TOPS-20は、ディジタル・イクイップメント・コーポレーション(DEC)によるPDP-10向けの2番目のオペレーティングシステムである。PDP-10をTOPS-10で使っていたハッカー(少なくともITSWAITSに移行していなかったユーザー)には大歓迎で迎えられた。TOPS-20の起源は、Bolt, Beranek and Newman社のTENEXオペレーティングシステム(1969年)であり、特製のページング機構を使用していた。
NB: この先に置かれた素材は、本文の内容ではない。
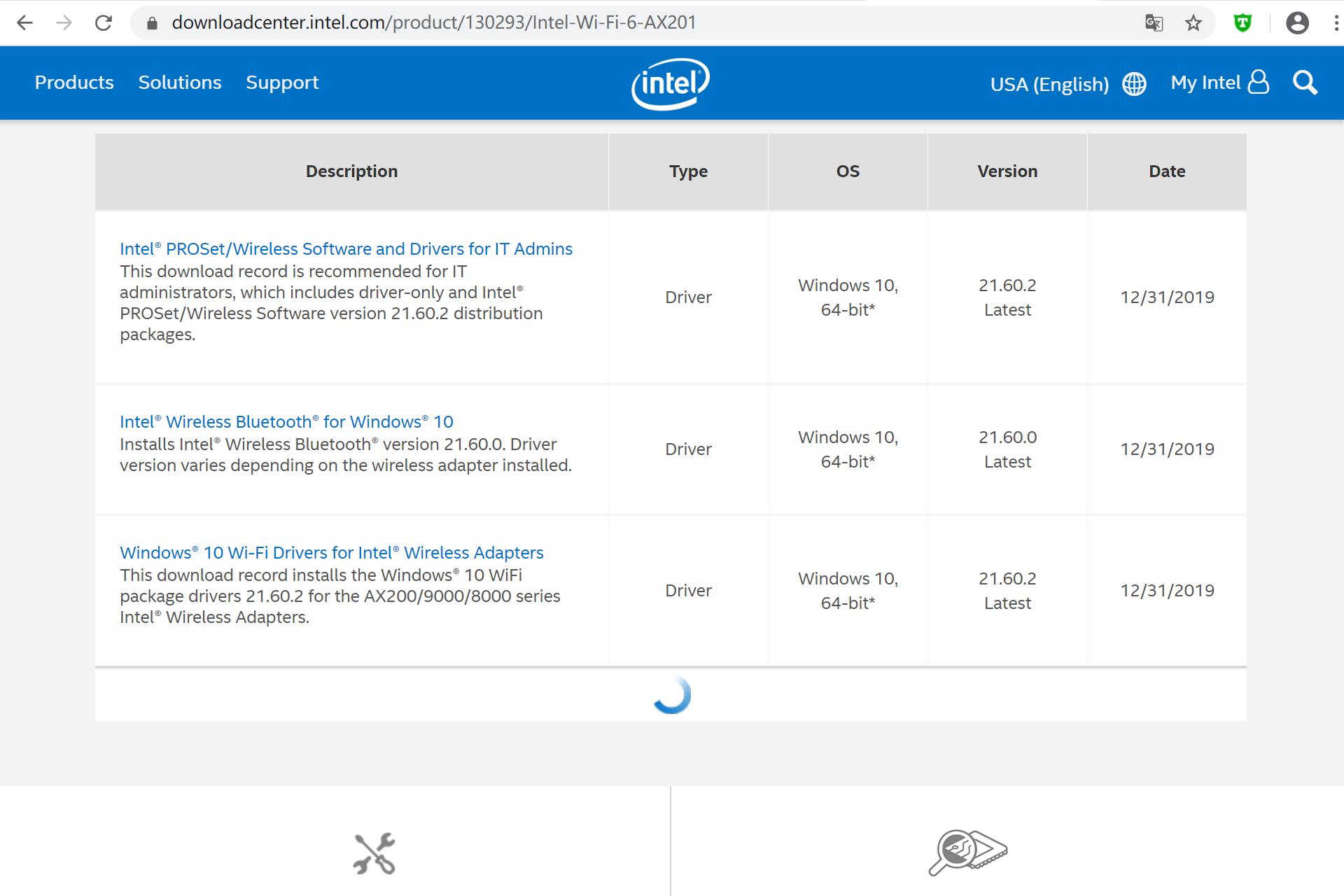Click the globe language icon
This screenshot has height=896, width=1344.
pos(1134,84)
このシステムは名前の類似しているTOPS-10とはほとんど全く関係なかったが、PA1050 TOPS-10モニターコール・エミュレーションファシリティが同梱されていて、これを使用するとTOPS-10用実行ファイルを(全部ではないが)ほとんど修正なしで動作させることができた。DEC自身のポリシーとして、DECのソフトウェアが必要とした場合を除いて PA1050 がアップデートされることはなかった。
== TENEX ==
1960年代、BBNDARPA主導の多くのLISPベースの人工知能プロジェクトに参加していた。その多くは当時としては大容量のメモリを必要とした。その解決策のひとつとしてLISP言語にページングソフトウェアを追加し、ある時点で必要とされないメモリをディスクに追い出し、必要になったときにメモリに戻すという方式が考えられた。マサチューセッツ工科大学(MIT)の Daniel L. Murphy はBBNに入社する前にPDP-1上でそのようなシステムを開発していた。初期のDECマシンは18ビットワードで、アドレス空間は 262Kワードまで可能だった。それらのマシンのメモリは高価な磁気コアメモリで、その容量は必要量には全く足りなかったのである。つまり、磁気コアメモリ容量は262Kワードよりずっと小さかったので、アドレス指定に使用する18ビットワードには全く使われないビット群があった。ページング機構はそのアドレスの内の使われていないビット群に磁気ドラムメモリ上のブロックのテーブルへのキーを埋め込んで使用した。磁気ドラムメモリはページングの「バッキングストア」として機能し、ソフトウェアは必要なページをフェッチして使用する。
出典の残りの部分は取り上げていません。